• [Work request]:
Print out each entry below in full, exactly as given, excluding pictures.

** Dataset records follows **

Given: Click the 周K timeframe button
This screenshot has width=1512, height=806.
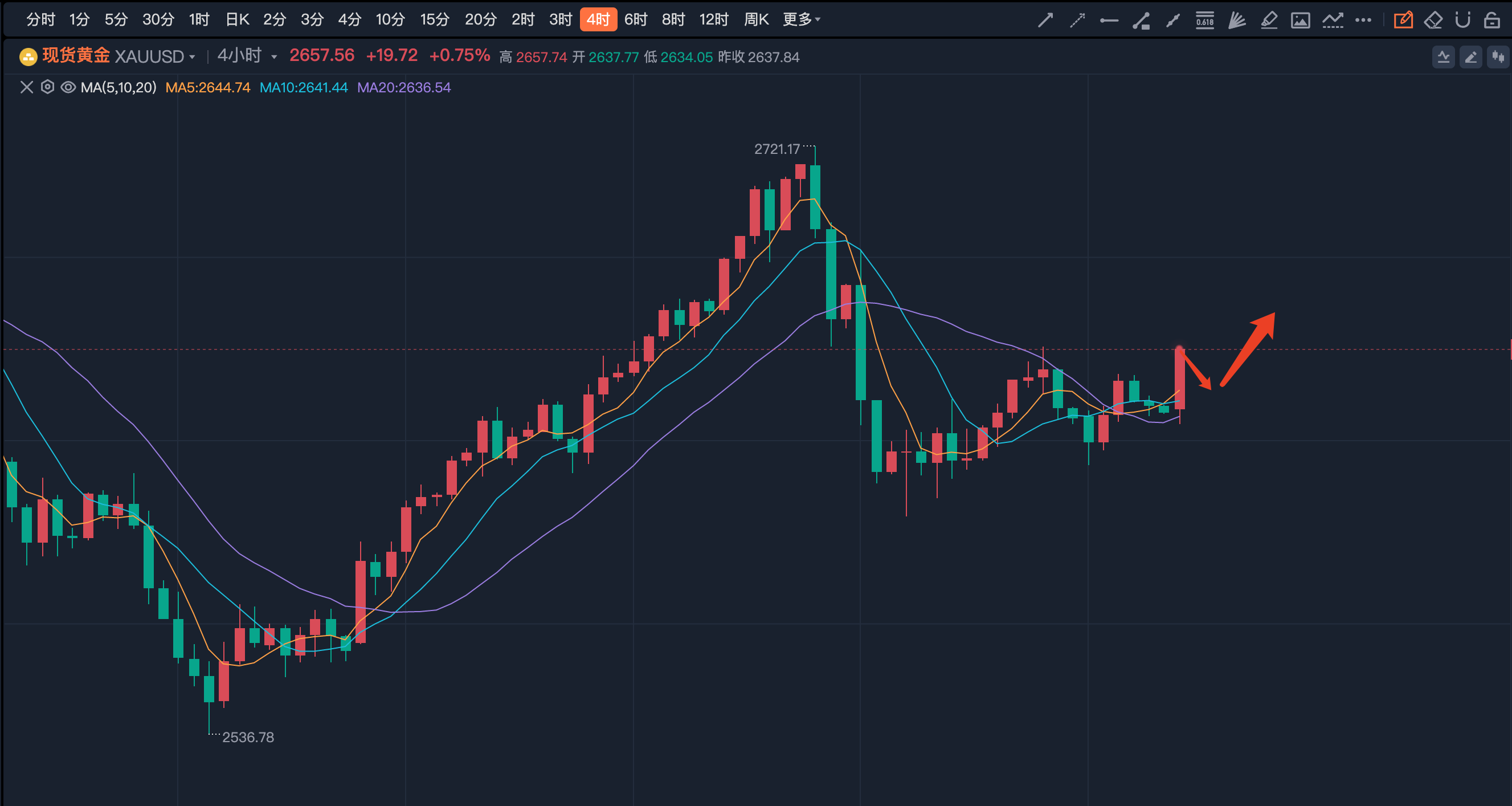Looking at the screenshot, I should coord(756,19).
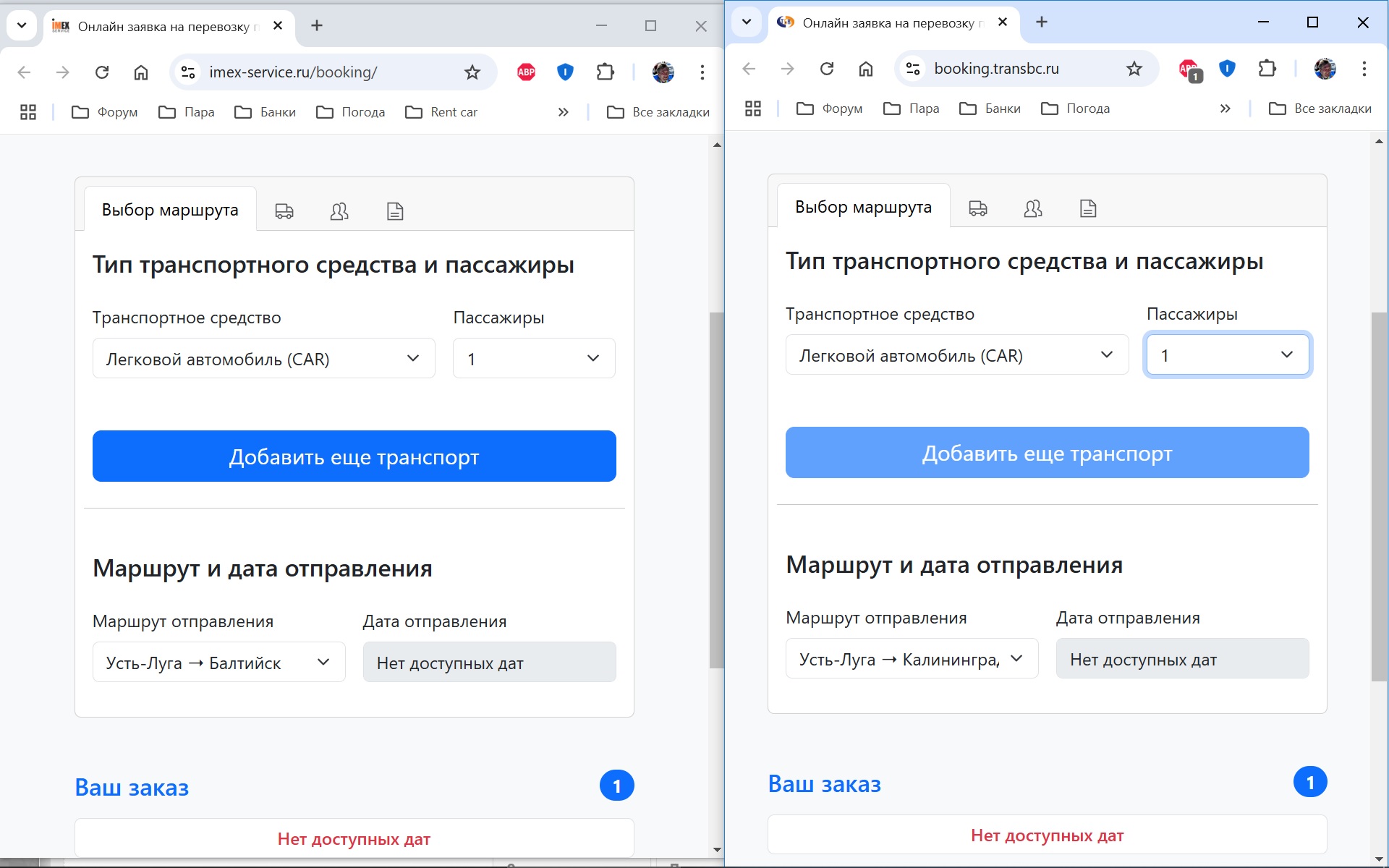Viewport: 1389px width, 868px height.
Task: Go to the home page in the left browser
Action: tap(141, 72)
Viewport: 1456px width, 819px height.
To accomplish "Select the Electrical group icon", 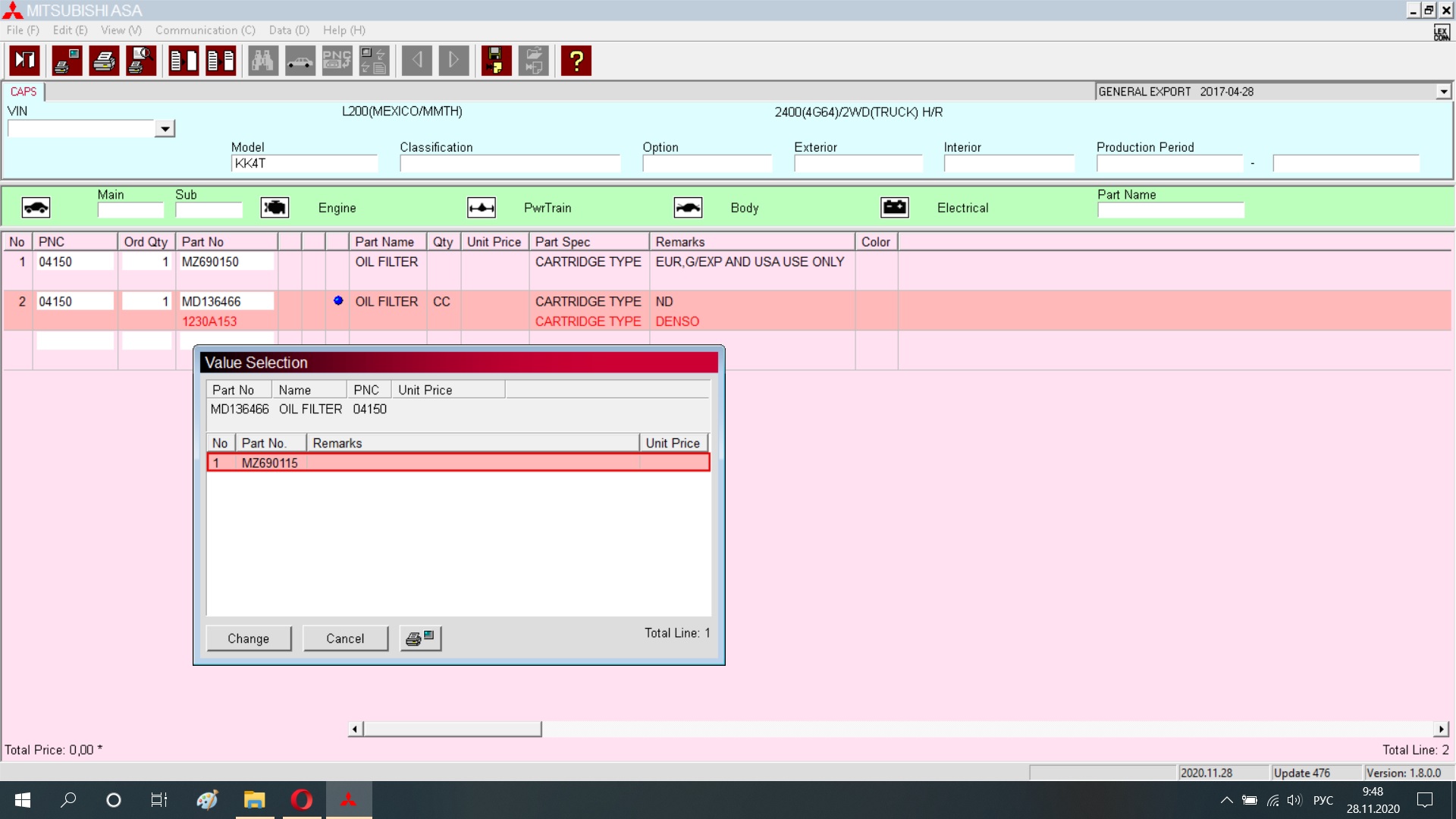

** End of Dataset records **

• [Exercise answer]:
Given: Click the 周K timeframe button
This screenshot has width=1512, height=806.
Looking at the screenshot, I should coord(756,19).
Viewport: 1389px width, 868px height.
Task: Go to the home page in the left browser
Action: tap(141, 72)
Viewport: 1456px width, 819px height.
To accomplish "Select the Electrical group icon", 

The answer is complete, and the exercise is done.